Keloid, considered to be a result of abnormal wound healing, is defined as excessive scar tissue formation extending beyond the area of the original skin injury and occurring in predisposed individuals.[1] The main symptoms of keloid patients are pain, itching, functional limitation, and disfigurement, which may cause psychological distress and seriously affect patients’ quality of life.[2] The mechanism of keloid formation is still unclear.

In keloid tissue, fibronectin and type I procollagen is overexpressed, and the degradation of procollagen polypeptides is reduced.[3] In addition, the increased expression of growth factors such as transforming growth factor-β (TGF-β), platelet-derived growth factor-α (PDGF-α), and vascular endothelial growth factor (VEGF) has been detected.[1] Altered responses to apoptotic signals and extracellular matrix remodeling were demonstrated by some studies.[1] Inflammatory factors have been demonstrated to potentially have some relationship with keloid formation, especially interleukin-6 (IL-6), IL-8, and IL-18. In Arno's study, IL-6, IL-8, and TGF-β protein expression was found to be enhanced on keloid fibroblasts in vitro.[4] Do et al demonstrated that IL-18 expression was elevated in keloid tissue, which plays an important role in keloid pathogenesis via epithelial-mesenchymal interactions.[5]

Chemokine-like factor 1 (CKLF-1) is a novel human cytokine isolated from PHA-stimulated U937 cells.[6] The open reading frame of CKLF-1 cDNA encodes a highly basic and hydrophobic polypeptide of 99 residues with a molecular mass of 10.9 kD.[7] CKLF-1 is widely expressed in human tissues. It has been reported that the CKLF-1 expression is increased in inflammatory and autoimmune diseases such as rheumatoid arthritis and asthma.[6,8-9] CKLF-1 was also studied in the context of dermatitis. In Yang's study, they found that the protein and mRNA expression of CKLF-1, IgE, IL-4, IL-5, and IL-13 and the eotaxin level was significantly higher in atopic dermatitis patients than in healthy controls.[10] In this study, we measured and assessed the expression level of CKLF-1 in keloid and other scar and skin tissue, and we speculated on the role and significance of CKLF-1 in keloid occurrence and development.

METHODS

Patients, Grouping, and Sample Treatment

This clinical study protocol was reviewed and approved by the Bioethical Committee of Peking Union Medical College Hospital. Informed consent was provided by all of the patients. We randomly selected 30 patients from the department of plastic surgery, Peking Union Medical College Hospital: 10 keloid patients (5 women and 5 men), 10 scar patients (4 women and 6 men), and 10 patients (5 women and 5 men) without any obvious scarring, with ages range from 18 to 48 (average age: 32.36). There is no significant difference of age, sex, and site between each group (P > 0.05). The keloid and scar (caused by trauma) diagnoses were made and confirmed by a plastic surgeon and pathological examination. Before the study, none of the patients had any systematic disorder or were taking any drugs that might affect the results of this study.

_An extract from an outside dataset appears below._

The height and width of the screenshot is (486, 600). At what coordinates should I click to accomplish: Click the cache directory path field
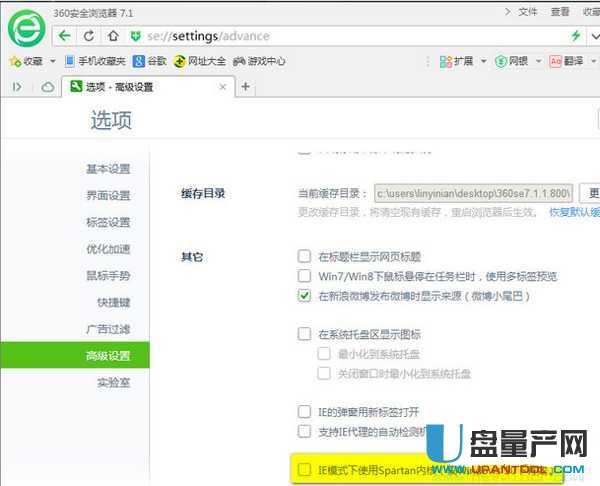point(475,193)
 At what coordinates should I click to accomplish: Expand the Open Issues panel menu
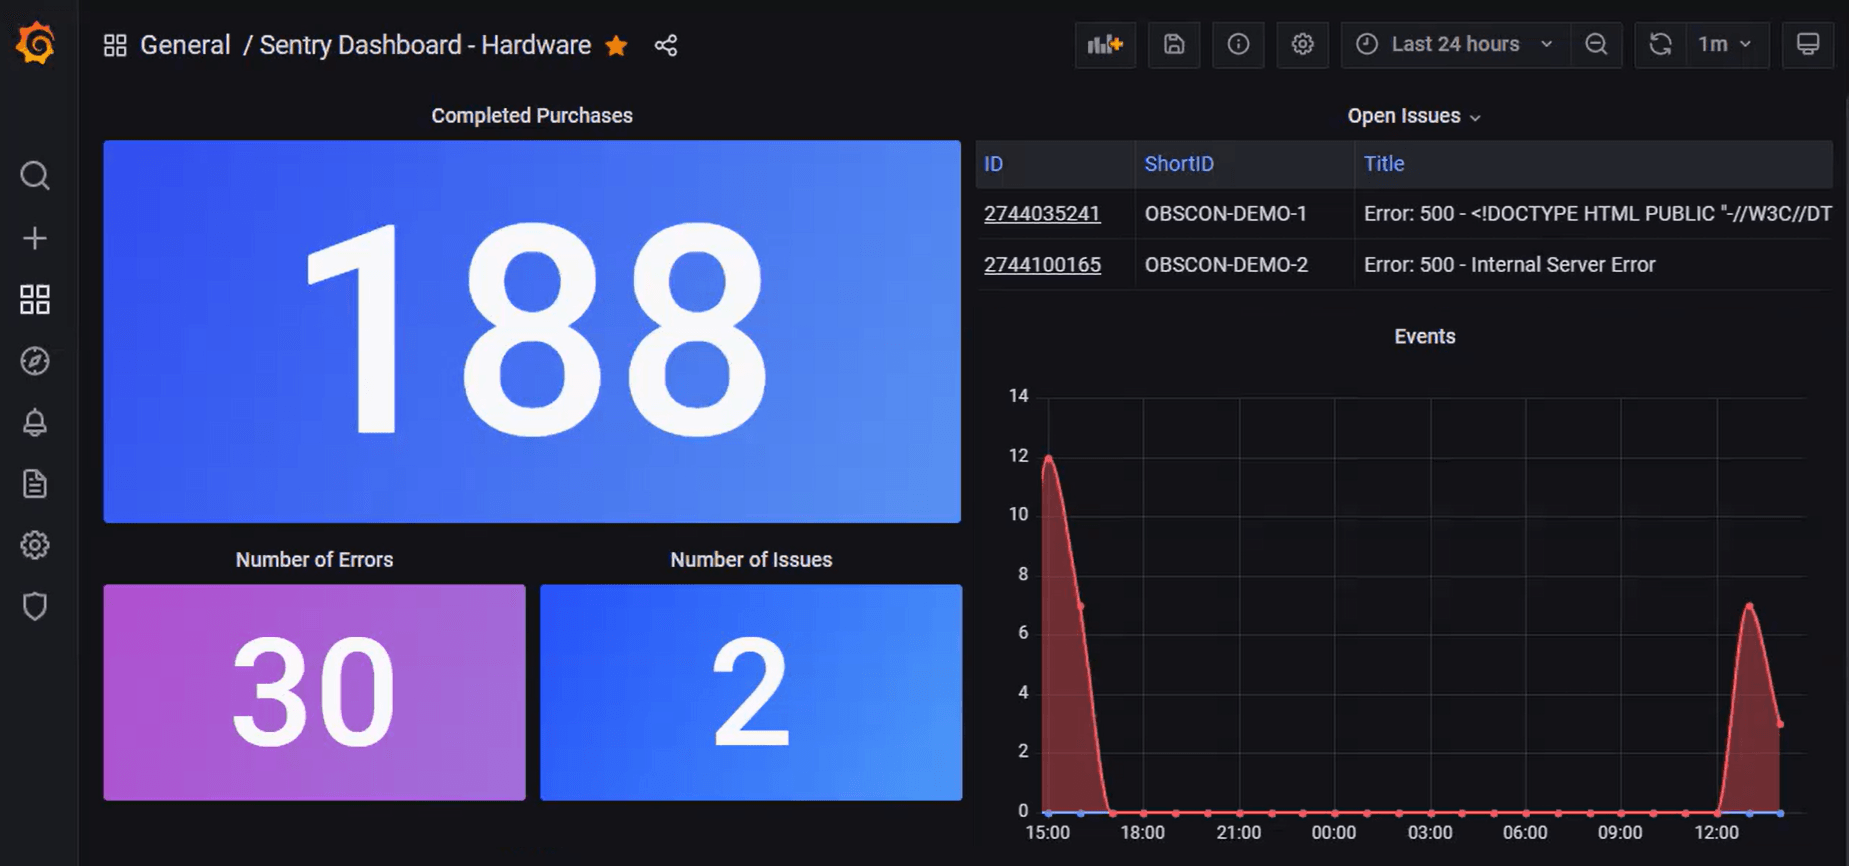click(1413, 116)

Two specimens (1 keloid or scar sample and 1 normal skin sample) were taken from each of the 10 keloid patients and 10 scar patients. One normal skin sample was taken from each of the other 10 patients (Figure 1). In this study, the 50 samples were naturally divided into 5 groups: keloid samples from keloid patients (K); normal skin samples from keloid patients (KS); scar samples from normal scar patients (C); normal skin samples from scar patients (CS); and normal skin samples from patients without obvious scarring (S). Each specimen was cut into 3 parts: 1 was put into 10 % formalin solution for paraffin embedding to perform immunohistochemical studies and hematoxylin and eosin (H&E) staining; 1 was stored in liquid nitrogen for western blot analysis; and the last one was immediately immersed in RNA extraction solution and used for the real-time quantitative polymerase chain reaction (RT-qPCR).

FIGURE 1

Sampling conditions of the 3 different groups of patients: (A) keloid tissue from keloid patients; (B) normal scar tissue from scar patients; (C) normal skin tissue from patients without obvious scarring.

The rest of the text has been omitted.